The Future Movement had suspended its political activities in 2022.

Hariri was addressing a large gathering of Future Movement supporters as Lebanon marked the 21st anniversary of the assassination of his father and former Prime Minister Rafik Hariri, at Martyrs’ Square in front of his tomb.

He said his movement remained committed to the approach of “moderation.”

A minute’s silence was observed by the crowd in Martyrs’ Square at the exact time when, in 2005, a suicide truck carrying about 1,000 kg of explosives detonated along Beirut’s seaside road as Rafik Hariri’s motorcade passed, killing him along with 21 others, including members of his security guards and civilians, and injuring 200 people.

Four members of Hezbollah were accused of carrying out the assassination and were tried in absentia by the Special Tribunal for Lebanon.

The crowd waved Lebanese flags and banners of the Future Movement as they awaited Saad Hariri, who had returned to Beirut from the UAE, where he resides, specifically to commemorate the anniversary, as has been an annual tradition.

** Activity 1 **
Please return the part of the Hariri commemoration report starting at "The Future Movement had" and ending at "injuring 200 people.".
** Activity 2 **
Answer these questions from the Hariri commemoration report:
(a) In what year did the Future Movement suspend its political activities?
(b) About how many kilograms of explosives did the suicide truck carry?
(c) From which country did Saad Hariri return to Beirut?
** Activity 3 **
List every organization named in the Hariri commemoration report.

** Records provided **
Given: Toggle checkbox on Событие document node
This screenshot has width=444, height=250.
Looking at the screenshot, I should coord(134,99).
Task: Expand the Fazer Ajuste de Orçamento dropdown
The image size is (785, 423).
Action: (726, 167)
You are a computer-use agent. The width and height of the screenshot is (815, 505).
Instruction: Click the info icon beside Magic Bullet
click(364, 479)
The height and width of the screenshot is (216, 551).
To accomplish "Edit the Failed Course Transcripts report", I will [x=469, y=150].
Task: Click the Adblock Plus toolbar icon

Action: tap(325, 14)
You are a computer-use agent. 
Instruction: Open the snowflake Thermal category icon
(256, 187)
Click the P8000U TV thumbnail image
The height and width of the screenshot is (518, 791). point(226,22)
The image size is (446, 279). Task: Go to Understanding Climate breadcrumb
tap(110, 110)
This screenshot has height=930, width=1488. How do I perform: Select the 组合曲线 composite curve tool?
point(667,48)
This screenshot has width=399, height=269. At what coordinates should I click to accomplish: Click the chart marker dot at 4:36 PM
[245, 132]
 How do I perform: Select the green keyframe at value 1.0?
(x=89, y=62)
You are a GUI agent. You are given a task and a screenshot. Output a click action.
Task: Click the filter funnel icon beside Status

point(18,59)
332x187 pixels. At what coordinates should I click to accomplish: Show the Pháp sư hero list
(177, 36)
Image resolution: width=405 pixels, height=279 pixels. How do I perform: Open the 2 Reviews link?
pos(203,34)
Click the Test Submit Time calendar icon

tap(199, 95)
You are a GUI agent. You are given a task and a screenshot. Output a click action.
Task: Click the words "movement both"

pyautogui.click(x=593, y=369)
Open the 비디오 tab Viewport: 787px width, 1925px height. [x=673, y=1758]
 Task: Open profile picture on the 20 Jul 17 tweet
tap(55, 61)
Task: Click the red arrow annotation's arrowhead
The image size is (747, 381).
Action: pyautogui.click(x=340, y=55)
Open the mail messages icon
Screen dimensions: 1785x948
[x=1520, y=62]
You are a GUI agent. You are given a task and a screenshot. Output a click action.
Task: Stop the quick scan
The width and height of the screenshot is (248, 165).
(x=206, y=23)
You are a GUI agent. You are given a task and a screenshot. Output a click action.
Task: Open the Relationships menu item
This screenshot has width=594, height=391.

** Answer section 1 **
The Future Movement had suspended its political activities in 2022.

Hariri was addressing a large gathering of Future Movement supporters as Lebanon marked the 21st anniversary of the assassination of his father and former Prime Minister Rafik Hariri, at Martyrs’ Square in front of his tomb.

He said his movement remained committed to the approach of “moderation.”

A minute’s silence was observed by the crowd in Martyrs’ Square at the exact time when, in 2005, a suicide truck carrying about 1,000 kg of explosives detonated along Beirut’s seaside road as Rafik Hariri’s motorcade passed, killing him along with 21 others, including members of his security guards and civilians, and injuring 200 people.

** Answer section 2 **
(a) 2022
(b) About 1,000 kg
(c) The UAE

** Answer section 3 **
Future Movement
Hezbollah
Special Tribunal for Lebanon